経絡はこのような現象をあらわした一部です。
この状態では、手首に刺激をするより先に足首の刺激をしなければなりません。足の第四指の刺激です。 ここを刺激する訳ですが、単純に鍼を刺しても良いのですが、それでは問題は解決しない(異常が残る)
奇経治療という方法を使って督脉という経路を刺激します。これは身体の後面の異常を整えると言われています。実は、第四指の後側面に異常があり、第四指前面にはなかったので、この方法を使いました。それに大腸経という経路が関係していましたので、合谷と手三里を組にして使うと足背の反応は消えます。
この組み合わせで座骨や仙骨の5番あたりへの刺激になります。大腸への影響もあるでしょう。
これを行うと椅子からの立ち座りをしてもらっても痛みがなく立てました。秒殺です。
腰の異常がどこにでているのかを明確に判断できなければなりません。それは仙骨の先端と座骨の座面の中央面です。 実は腰ではありません。
この刺激だけでも良いのですが、よく観察すると手首にも残像がありました。もちろんこれも最初に診断した時にわかっていたことです。もし腰腿点を最初に刺激していると、後先が逆になってこのような効果はでません。
つまり足首が最優位という判断が初見でできなければならないからです。 この優位診断をできないと、技術を覚えただけでは鍼灸治療はうまくなりません。
手首の調整を行うと更に肩の力を抜いて立ち座りができるようになりました。

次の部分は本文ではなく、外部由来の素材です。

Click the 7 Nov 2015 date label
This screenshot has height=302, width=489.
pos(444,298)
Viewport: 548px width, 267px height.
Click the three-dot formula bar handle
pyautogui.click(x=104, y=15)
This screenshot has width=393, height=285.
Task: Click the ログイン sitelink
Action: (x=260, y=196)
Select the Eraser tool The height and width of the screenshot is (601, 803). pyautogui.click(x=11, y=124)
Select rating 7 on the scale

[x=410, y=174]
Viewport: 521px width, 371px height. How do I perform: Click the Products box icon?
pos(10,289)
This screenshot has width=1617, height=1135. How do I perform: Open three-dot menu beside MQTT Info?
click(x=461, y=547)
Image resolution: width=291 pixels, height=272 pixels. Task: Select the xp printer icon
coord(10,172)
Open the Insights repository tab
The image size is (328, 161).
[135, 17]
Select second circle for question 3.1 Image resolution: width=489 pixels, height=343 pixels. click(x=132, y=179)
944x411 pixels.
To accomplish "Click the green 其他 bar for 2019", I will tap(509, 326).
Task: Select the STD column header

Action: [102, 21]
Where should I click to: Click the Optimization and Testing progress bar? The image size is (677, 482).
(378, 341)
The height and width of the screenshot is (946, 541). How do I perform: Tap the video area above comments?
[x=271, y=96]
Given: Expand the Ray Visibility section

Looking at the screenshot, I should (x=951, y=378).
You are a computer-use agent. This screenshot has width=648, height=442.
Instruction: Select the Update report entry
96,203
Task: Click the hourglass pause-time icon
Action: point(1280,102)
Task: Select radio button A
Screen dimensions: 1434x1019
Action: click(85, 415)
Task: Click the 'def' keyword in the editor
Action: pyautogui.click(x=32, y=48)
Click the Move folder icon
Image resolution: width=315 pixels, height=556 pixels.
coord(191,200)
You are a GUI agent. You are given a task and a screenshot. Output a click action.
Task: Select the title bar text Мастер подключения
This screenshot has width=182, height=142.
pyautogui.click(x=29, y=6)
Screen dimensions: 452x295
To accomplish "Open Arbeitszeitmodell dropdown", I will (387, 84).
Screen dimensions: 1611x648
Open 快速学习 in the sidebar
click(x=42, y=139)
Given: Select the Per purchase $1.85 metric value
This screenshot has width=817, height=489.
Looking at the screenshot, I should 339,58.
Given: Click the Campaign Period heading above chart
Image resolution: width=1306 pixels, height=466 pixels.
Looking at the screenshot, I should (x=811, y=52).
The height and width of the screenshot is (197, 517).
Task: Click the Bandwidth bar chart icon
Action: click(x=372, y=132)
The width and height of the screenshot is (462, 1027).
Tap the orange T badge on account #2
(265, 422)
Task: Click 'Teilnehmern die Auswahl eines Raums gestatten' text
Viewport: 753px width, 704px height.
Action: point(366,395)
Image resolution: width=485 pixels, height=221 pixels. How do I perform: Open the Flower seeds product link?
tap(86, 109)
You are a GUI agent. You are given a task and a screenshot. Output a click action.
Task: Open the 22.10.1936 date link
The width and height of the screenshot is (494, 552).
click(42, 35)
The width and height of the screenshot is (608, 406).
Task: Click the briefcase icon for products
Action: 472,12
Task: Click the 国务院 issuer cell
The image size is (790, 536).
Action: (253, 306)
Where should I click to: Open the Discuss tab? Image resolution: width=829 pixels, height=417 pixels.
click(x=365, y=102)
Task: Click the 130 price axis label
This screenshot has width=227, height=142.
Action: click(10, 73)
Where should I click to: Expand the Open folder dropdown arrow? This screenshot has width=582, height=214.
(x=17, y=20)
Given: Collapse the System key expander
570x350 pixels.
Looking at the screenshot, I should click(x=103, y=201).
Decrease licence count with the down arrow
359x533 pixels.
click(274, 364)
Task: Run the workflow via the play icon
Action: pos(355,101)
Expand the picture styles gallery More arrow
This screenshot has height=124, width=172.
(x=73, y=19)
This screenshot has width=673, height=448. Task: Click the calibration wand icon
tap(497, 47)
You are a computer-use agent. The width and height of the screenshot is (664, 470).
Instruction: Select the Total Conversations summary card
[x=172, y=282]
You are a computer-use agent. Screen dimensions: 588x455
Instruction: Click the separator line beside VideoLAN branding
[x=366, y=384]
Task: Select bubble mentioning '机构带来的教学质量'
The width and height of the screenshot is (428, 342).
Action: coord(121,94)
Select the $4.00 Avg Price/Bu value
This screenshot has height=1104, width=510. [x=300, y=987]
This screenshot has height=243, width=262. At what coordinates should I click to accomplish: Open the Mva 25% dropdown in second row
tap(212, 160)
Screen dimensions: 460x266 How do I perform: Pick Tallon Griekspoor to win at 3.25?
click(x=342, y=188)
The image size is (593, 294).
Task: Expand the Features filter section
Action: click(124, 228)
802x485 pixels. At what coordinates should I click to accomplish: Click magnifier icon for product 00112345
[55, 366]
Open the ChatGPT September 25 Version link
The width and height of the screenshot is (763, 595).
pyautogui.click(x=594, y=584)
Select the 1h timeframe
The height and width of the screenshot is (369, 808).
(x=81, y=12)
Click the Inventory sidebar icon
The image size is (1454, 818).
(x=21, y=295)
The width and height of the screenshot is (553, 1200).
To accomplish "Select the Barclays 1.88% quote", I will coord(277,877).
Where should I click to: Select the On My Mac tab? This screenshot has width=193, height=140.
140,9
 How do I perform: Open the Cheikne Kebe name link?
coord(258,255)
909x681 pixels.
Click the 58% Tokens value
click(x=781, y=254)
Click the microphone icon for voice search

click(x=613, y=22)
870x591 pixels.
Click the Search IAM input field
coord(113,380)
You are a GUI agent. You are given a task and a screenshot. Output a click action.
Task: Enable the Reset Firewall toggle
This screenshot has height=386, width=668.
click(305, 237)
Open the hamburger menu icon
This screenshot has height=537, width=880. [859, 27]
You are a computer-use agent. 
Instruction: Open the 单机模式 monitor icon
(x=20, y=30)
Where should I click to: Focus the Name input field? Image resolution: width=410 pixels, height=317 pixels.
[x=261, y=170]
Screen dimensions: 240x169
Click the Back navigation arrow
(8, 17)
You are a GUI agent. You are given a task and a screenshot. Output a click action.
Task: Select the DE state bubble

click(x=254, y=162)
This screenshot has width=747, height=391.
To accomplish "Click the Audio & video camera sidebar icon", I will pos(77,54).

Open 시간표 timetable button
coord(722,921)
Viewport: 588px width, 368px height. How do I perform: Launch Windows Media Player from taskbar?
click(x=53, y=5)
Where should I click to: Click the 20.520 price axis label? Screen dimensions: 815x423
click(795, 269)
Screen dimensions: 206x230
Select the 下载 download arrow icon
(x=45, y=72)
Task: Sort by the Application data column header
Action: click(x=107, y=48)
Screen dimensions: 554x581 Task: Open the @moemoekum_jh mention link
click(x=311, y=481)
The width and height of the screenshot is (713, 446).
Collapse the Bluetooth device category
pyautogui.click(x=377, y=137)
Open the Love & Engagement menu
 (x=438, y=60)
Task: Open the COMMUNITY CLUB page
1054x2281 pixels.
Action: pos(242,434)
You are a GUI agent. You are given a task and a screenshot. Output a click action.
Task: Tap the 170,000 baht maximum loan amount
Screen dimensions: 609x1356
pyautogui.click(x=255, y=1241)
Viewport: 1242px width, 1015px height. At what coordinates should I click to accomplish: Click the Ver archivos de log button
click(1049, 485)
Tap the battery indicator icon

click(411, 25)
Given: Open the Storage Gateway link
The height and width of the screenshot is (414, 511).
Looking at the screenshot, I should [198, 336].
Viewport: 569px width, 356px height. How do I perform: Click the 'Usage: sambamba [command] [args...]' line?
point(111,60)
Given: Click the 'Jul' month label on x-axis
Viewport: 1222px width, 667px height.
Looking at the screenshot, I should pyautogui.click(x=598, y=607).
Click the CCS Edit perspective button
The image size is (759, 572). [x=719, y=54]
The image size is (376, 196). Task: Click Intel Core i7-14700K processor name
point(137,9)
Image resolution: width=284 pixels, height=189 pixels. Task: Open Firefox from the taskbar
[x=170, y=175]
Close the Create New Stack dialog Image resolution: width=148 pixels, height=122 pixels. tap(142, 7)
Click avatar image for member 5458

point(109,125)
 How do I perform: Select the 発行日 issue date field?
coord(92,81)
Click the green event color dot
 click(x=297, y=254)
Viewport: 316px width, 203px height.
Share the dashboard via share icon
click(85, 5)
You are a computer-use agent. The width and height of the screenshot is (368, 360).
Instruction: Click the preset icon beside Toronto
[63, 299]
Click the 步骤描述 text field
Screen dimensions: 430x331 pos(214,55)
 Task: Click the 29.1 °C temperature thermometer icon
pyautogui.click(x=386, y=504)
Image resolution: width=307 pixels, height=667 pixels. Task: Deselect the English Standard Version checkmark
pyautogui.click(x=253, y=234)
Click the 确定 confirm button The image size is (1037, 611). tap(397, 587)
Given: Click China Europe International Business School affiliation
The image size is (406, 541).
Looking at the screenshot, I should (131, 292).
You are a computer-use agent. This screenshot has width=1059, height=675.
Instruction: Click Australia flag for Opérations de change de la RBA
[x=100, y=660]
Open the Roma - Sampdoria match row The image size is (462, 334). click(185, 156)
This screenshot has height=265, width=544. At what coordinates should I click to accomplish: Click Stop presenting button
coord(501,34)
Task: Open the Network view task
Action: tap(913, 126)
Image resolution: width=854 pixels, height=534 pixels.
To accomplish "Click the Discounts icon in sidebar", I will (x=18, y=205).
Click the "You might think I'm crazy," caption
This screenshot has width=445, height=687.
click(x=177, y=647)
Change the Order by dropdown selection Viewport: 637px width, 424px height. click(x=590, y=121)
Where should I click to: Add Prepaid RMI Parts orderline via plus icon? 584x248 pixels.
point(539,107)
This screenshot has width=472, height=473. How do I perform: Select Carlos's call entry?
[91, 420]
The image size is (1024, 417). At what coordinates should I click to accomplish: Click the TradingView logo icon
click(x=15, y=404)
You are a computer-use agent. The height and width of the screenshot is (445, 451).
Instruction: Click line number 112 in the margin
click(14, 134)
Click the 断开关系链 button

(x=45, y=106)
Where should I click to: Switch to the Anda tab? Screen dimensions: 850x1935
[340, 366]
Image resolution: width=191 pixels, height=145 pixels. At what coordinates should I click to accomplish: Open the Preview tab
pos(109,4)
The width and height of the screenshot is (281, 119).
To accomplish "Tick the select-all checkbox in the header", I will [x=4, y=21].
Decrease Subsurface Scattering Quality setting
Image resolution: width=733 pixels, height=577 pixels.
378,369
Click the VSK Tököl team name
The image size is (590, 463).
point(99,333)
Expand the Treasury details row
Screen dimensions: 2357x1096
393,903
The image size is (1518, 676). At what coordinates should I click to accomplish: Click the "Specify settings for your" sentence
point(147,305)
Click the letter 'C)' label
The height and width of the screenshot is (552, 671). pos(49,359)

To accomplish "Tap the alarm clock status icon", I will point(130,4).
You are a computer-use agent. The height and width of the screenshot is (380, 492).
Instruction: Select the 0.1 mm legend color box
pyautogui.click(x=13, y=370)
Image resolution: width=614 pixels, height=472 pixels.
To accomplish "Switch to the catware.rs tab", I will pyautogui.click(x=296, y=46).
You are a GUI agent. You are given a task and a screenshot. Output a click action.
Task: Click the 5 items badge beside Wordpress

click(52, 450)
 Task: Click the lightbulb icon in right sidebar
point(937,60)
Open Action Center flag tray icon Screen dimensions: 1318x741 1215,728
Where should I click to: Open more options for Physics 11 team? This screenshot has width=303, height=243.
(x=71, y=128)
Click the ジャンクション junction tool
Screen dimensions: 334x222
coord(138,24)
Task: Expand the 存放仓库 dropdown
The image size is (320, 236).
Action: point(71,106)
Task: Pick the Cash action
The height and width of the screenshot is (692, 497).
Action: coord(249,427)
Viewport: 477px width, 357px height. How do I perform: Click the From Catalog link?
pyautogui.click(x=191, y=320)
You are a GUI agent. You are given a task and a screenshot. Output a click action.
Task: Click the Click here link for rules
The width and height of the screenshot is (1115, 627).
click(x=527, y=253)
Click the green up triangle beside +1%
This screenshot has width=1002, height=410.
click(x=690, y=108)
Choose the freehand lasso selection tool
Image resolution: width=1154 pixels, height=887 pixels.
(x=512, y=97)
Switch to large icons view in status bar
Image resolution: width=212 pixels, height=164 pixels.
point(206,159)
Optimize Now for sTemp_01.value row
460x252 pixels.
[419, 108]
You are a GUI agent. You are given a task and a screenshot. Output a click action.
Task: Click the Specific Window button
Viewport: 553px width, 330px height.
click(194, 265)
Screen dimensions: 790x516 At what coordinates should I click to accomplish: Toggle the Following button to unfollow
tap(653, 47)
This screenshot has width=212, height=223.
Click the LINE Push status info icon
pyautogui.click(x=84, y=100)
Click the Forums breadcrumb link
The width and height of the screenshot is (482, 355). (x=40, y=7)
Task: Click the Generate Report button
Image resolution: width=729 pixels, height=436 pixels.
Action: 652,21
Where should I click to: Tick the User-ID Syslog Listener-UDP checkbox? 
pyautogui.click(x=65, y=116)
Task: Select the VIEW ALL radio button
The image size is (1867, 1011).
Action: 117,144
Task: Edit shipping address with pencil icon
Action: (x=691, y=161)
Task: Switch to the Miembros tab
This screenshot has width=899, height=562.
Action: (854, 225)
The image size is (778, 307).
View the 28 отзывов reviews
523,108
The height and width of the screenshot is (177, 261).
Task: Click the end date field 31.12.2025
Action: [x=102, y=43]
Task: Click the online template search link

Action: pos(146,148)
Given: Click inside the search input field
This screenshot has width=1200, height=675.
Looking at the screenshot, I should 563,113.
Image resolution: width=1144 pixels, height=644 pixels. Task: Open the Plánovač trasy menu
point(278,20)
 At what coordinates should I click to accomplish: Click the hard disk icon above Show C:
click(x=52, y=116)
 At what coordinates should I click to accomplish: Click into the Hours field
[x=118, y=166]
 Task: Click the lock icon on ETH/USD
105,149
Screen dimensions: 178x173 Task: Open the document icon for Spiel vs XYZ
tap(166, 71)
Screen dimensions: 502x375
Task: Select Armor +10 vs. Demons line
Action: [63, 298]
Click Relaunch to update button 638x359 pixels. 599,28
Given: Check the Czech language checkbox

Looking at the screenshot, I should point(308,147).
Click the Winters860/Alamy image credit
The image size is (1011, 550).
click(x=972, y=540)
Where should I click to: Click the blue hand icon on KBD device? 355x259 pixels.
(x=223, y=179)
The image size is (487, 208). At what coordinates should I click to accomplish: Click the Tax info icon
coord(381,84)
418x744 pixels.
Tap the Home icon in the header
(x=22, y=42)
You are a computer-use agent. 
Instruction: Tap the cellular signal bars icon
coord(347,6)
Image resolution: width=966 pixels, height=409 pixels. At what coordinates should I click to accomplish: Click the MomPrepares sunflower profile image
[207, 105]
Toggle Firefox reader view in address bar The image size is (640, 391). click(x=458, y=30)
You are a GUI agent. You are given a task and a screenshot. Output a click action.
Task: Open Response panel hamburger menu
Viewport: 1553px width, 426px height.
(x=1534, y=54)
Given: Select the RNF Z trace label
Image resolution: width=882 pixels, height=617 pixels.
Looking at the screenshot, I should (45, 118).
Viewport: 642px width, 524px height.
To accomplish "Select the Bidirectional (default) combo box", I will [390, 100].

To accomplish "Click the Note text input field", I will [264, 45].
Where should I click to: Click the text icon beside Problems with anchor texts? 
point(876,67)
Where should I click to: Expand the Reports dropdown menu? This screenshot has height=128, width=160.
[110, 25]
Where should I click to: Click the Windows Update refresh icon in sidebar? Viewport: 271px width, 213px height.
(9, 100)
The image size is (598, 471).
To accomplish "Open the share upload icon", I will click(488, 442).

つまり痛みがないので逃げるような動作をしないで普通に立ったり座ったりできるということです。
そしてまだあります。首の一番上の骨の患側側が腫れて左回旋を起こしています。赤ちゃんを抱いていて傷めた腰らしいので、以前は健側の背中の痛みがあったそうです。その後患側側の腰に痛みが来たようです。
その話を聞いただけでも、一箇所が原因ではないというのがよくわかると思います。
このような判断を瞬時にできないと痛みをとってあげることができません。
判断ができるようになる為には基礎訓練がやはり必要です。そして、それは考え方にも影響します。どのように考えて取り組みをしていくかを最重要にしなければなりません。
この時点でやっと守破離の「離」という段階に近づきます。
「離」は「守」「破」を超えてこそできる芸当です。しっかり「守」をやれば、「破」や「離」にいけますので、そういう意味では、最初は方法論をしっかり学ぶというのは大事です。
ただそこに留まらないという意識を持っていないと「守」に固執してしまいます。できるだけ頭の柔らかいうちに「破」を経験しないと、「守」に拘り、そこから抜け出せなくなります。
「離」は、その方法論そのものを捨てて型を作らないということです。
私自身もなかなか「破」から「離」に行くには時間がかかりました。それほど人間は、記憶を大事に考え、記憶に頼ろうとします。記憶は機械に任せて、「破」から「離」にいく世界を作っていかなければなりません。
そういう時代になってきたということです。ホントに凄い時代だと思います。